Which explains why, again and again, the New Testament describes the authentically holy life using two simple words: “one another.”
The One-Anothers
Around fifty times in the New Testament, Jesus and the apostles tell us to feel, say, or do something to “one another.” We are to care for one another and bear with one another, honor one another and sing to one another, do good to one another and forgive one another. And then there is the grand, overarching, most-repeated one-another, the command that “binds everything together in perfect harmony” (Colossians 3:14): “Love one another.”
The one-anothers do not exhaust our obligations to other Christians (many communal imperatives do not include the phrase “one another”), but together they offer a brilliant picture of life together under the lordship of Christ—and not only under the lordship of Christ, but also in the pattern of Christ. For, rightly grasped, the one-anothers are nothing less than the life of Christ at work in the people of Christ to glory of Christ.
Consider, for example, how even in a community-oriented passage like Colossians 3:12–17 (which includes three one-anothers), Paul can’t stop talking about Jesus. Our new character—compassionate, kind, humble, meek, patient (verse 12)—reflects “the image of its creator,” Christ (verse 10). We forgive “as the Lord has forgiven [us]” (verse 13). Our unity reflects “the peace of Christ” (verse 15); our words flow from “the word of Christ” (verse 16). In fact, whatever we do in community, we do “in the name of the Lord Jesus” (verse 17). For here, “Christ is all, and in all” (verse 11).
The one-anothers, then, are earthly dramas of heavenly realities; they are the love of Christ played out on ten thousand stages. So, with this pattern in mind, we might fruitfully consider the one-anothers in five categories: have his mind, offer his welcome, speak his words, show his love, and give his grace.
1. Have His Mind
Do nothing from selfish ambition or conceit, but in humility count [one another] more significant than yourselves.(Philippians 2:3)
Clothe yourselves, all of you, with humility toward one another.(1 Peter 5:5)

> [Requirement]
Please copy the one-anothers passage above word for word, from "The one-anothers, then, are" up to and including "another.(1 Peter 5:5)".

> [Collected material]
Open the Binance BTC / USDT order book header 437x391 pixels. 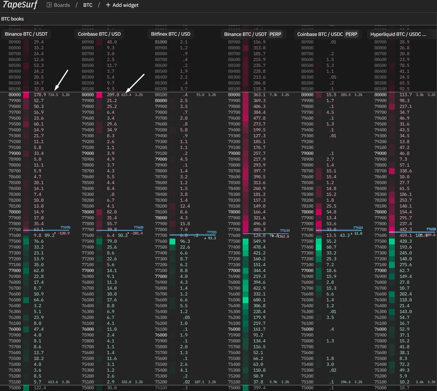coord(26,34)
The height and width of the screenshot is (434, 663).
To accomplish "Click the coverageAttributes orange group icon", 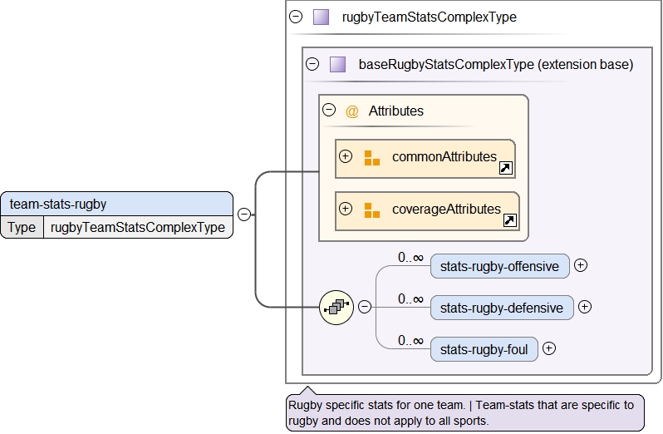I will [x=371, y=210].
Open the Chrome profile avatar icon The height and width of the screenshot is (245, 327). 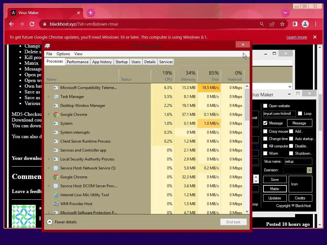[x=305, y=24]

> [Task solution]
The one-anothers, then, are earthly dramas of heavenly realities; they are the love of Christ played out on ten thousand stages. So, with this pattern in mind, we might fruitfully consider the one-anothers in five categories: have his mind, offer his welcome, speak his words, show his love, and give his grace.
1. Have His Mind
Do nothing from selfish ambition or conceit, but in humility count [one another] more significant than yourselves.(Philippians 2:3)
Clothe yourselves, all of you, with humility toward one another.(1 Peter 5:5)